Contemporaries are great because you go through things together. My girlfriend Linda and I both were not nominated for high school prom queen at the same time. This was handy, because we were able to cry together. We cried almost as much over our first gray hairs.
Younger women friends are good, too, because they add new perspective and clear up the cobwebs of what could become stodgy thinking by challenging your basic premises. Sometimes you even have advice to hand out to them, attempting (usually in vain) to save them from some of the mistakes you've made yourself.

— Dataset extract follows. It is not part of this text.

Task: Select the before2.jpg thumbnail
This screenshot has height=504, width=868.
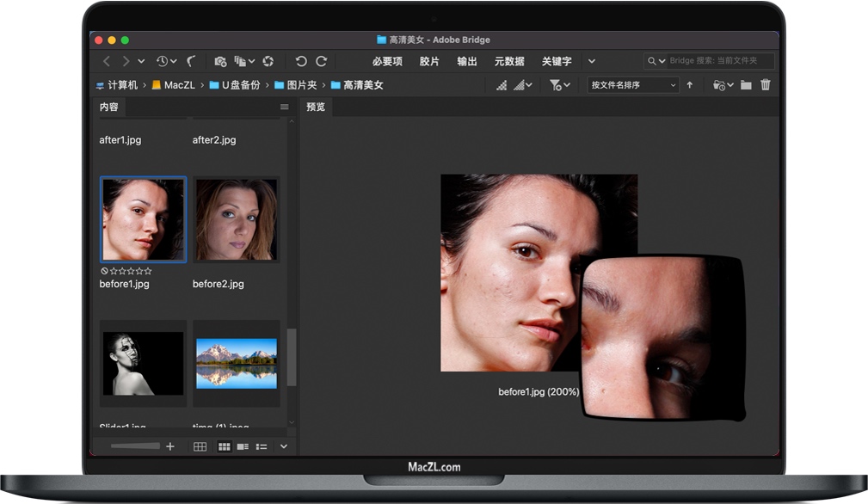Action: tap(236, 218)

What is unique about women friends is that they can often speak in code -- or not at all -- and still understand each other. Perfectly. For example, you and your friend are in a room where a man, instead of depositing a piece of paper in a wastebasket, attempts to slam-dunk it, causing it to land practically at your feet. No words are necessary here. Just a knowing glance at each other and a stifled guffaw.
Or you are on yet another new, trendy, practically painless diet, and your friend invites you to lunch. While she digs into an open- face steak sandwich with fries, you slowly chew on the four boiled shrimp, two pieces of lettuce and four wheat thins your diet allows. You sigh. She stops eating long enough to tell you how thin you look. Really.
Women friends can be a conscience or a cheering section, a sounding board, a sister, sometimes even your mother. They make you feel connected to the community of women. Their biological rhythms flow like yours and mine.
I think the true test of friendship is that no topic is either too monumental or too trivial to be shared. Take my friend Holly. Without missing a beat, she and I can segue from a discussion of the state of the American theater into a strategic plan for how we're going to satisfy a chocaholic urge.